In the garden this week the weeds grew. It is amazing how we turn our back on the weeds for a week or two and they are suddenly knee high! In some ways the dry, hot days have been helpful. They make the weeds grow more slowly and die more easily when hoed out. In the paths of the big field we had planted a clover cover crop. In some areas it has done well, outcompeting weeds and blooming nicely (the blooms help attract beneficial insects). But in others the clover didn’t take as well and the weeds quickly filled the void (nature does not like bare ground). No the weeds are kind of like a cover crop as long as we don’t allow them to seed, so we mowed them all down. Many weed seeds can survive for up to 7 years in the soil without germinating. This is called the weed seed bank. Every time you till seeds are brought to the surface to grow. This is like a withdrawal form the bank. If you allow the weeds to seed this is like a deposit. Unlike most accounts, this is one where you don’t want to make any deposits. Overtime, if no plants go to seed we can reduce the number of weeds we have to contend with.

Depleting the weed seed bank is the primary weed control strategy available to organic farmers. In the short term we can weed, cultivate, and mow. But in the long run that is time consuming and tiresome. By eliminating the seeds we can prevent a problem before it occurs. Weeds are such a challenging problem that even farmers who have reduced or even eliminated pesticide use cannot imagine giving up their herbicides. This has led to some confusing labeling in the marketplace. Is “pesticide free” the same as “chemical free.” In either case is the farmer still using chemical fertilizers? (because the fertilizers don’t typically come into direct contact with the plant many farmers will say “chemical free, except fertilizers”). There are responsible and irresponsible ways to use many of the chemical tools at our disposal at farmers. But, as confusing as this sounds, never assume that a broad statement like “chemical free” means the vegetables were raised in anything like a balanced organic system. Always ask.

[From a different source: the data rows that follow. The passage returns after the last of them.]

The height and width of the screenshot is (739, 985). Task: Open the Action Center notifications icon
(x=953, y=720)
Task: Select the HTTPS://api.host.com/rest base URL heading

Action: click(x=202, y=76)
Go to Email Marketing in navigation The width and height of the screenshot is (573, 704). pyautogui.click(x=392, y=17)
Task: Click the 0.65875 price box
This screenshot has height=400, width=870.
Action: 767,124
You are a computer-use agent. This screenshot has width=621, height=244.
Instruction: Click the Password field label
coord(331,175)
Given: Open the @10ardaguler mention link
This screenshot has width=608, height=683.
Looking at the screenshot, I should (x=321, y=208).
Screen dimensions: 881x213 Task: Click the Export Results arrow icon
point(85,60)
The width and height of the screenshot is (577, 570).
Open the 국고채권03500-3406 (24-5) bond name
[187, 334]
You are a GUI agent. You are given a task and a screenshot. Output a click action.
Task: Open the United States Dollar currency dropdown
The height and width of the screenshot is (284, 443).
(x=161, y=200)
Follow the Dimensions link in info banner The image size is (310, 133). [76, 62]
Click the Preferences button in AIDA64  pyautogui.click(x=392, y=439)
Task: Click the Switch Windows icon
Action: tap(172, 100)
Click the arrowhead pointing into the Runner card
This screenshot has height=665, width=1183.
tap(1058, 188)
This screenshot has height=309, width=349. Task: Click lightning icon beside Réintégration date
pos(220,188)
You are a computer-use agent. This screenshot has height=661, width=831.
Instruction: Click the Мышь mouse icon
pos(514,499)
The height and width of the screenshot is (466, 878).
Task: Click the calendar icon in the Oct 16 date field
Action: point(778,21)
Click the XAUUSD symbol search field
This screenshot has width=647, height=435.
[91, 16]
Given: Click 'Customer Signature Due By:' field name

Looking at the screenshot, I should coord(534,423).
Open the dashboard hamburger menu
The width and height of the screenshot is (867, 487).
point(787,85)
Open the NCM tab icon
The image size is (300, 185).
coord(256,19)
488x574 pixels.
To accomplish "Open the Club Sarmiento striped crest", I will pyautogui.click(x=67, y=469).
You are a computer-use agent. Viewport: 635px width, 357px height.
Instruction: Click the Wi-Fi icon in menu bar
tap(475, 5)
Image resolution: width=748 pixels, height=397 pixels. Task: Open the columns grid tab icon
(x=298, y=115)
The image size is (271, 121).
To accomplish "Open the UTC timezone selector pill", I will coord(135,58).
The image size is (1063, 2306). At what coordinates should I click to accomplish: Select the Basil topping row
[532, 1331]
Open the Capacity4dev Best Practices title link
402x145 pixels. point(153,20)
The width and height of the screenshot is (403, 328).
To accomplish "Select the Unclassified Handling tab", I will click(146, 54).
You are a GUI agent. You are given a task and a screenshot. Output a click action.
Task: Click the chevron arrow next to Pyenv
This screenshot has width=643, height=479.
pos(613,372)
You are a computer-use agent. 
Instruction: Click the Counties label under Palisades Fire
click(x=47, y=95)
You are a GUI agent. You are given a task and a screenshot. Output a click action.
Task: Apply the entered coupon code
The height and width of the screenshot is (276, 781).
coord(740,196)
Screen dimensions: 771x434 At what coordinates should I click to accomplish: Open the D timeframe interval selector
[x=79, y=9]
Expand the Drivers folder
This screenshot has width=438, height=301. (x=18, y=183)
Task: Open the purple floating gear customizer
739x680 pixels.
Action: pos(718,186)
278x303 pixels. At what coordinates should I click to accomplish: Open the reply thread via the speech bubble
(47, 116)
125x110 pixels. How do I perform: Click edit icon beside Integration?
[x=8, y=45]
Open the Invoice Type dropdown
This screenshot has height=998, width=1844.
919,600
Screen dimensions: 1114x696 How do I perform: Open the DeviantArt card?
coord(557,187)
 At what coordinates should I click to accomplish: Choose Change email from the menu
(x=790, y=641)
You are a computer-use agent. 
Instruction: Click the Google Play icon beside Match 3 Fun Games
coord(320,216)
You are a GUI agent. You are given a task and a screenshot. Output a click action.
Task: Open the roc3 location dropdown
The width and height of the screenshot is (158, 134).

At Bluebird Farm we raise all of our produce following the organic standards for fertilizers, pesticides, herbicides, fungicides, and all other growing techniques. In addition we strive to work with the ecology of the soil, our plants, and insects instead of against them. We work to establish patterns that encourage our vegetables instead of discouraging weeds. We try to increase beneficial insect populations instead of eliminate pest insects. In other words we are trying to build a positive ecological system of growth rather than a negative system of suppression.